- **Список заданий**
1: По отрывку о социальной истории объясните, почему утверждение, что социальная история стала синонимом новой истории, одновременно верно и неверно.
2: Определите, согласуются ли с отрывком о социальной истории утверждения: (a) Вольтер проповедовал демократизацию истории два века назад; (b) Тернер в 1891 г. заявил, что история должна охватывать лишь политическую деятельность; (c) распространение этой тенденции на другие социальные группы шло быстро. Каждое решение подтвердите точной цитатой.

Тем, кто занимается социальной историей, нравится считать себя пионерами, которые не просто раздвигают границы знания, а преображают сами исторические методы. Социальная история стала синонимом новой истории. Это и верно, и неверно. Верно, что социальная история постоянно вводит в сферу изучения новые объекты исследования. Но такая любознательность, отражающая позицию и темперамент историка, сама по себе традиционна и отнюдь не присуща только нынешнему поколению или нашему столетию. Социальная история — далеко не новое изобретение. Она — проявление мятежного духа, вечного или, по крайней мере, существующего достаточно давно, который выражает недовольство имеющимися объяснениями и в этом так же традиционен, как и бесконечно повторяющийся конфликт поколений. Главное в ее мятежном порыве — потребность переосмыслить прошлое, привлечь дополнительные резервы, помогающие раскрыть значение событий. Социальная история всегда с некоторым разочарованием, а иногда и с презрением воспринимает историков-предшественников — на их место возводятся новые идолы, которых периодически низвергают. Социальная история выражает свойственное каждому поколению стремление к новизне, она всегда злободневна, современна, актуальна.

В своих ранних формах социальная история означала прежде всего демократизацию истории. Она отвлекала внимание от королей, политиков и парламентариев, утверждая, что и v других людей тоже есть история. Вольтер проповедовал это два века назад. В прошлом веке Маколей, Мишле, Буркхардт и другие историки показали, как по-разному это можно делать. Еще в 1891 г. Фредерик Джексон Тернер заявил, что история должна охватывать все сферы человеческой деятельности. Но для Вольтера отказаться от истории королей значило показать значение лишь таких «гениев», как он сам, а распространение этой тенденции на другие социальные группы происходило очень медленно.

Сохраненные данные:
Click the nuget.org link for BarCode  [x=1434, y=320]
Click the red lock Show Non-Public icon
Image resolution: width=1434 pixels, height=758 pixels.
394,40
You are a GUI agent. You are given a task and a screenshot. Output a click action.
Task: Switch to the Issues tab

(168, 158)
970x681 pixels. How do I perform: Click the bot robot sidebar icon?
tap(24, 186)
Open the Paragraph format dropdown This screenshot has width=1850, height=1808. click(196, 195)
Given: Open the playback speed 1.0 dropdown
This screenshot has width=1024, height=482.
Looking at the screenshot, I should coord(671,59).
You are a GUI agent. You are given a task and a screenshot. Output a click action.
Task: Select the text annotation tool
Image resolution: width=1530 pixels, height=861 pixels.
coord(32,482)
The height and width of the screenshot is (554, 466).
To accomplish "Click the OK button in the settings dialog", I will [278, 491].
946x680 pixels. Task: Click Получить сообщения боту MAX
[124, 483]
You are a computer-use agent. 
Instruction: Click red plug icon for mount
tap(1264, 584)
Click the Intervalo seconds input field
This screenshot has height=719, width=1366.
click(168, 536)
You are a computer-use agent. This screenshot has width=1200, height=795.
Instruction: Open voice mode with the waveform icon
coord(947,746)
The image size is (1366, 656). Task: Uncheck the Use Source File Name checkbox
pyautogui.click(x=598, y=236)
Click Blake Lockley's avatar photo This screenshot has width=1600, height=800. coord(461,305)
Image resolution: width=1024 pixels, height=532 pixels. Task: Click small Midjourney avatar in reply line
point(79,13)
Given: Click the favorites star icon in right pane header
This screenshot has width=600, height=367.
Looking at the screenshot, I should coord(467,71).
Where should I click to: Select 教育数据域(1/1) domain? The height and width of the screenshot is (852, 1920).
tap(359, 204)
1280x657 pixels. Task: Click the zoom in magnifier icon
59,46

- **Ответы**
1: Оно верно потому, что социальная история постоянно вводит в сферу изучения новые объекты исследования. Оно неверно потому, что такая любознательность сама по себе традиционна и присуща не только нынешнему поколению или столетию. Социальная история — не новое изобретение, а проявление давно существующего мятежного духа.

2:
(a) Да: «Вольтер проповедовал это два века назад».
(b) Нет: «история должна охватывать все сферы человеческой деятельности».
(c) Нет: «распространение этой тенденции на другие социальные группы происходило очень медленно».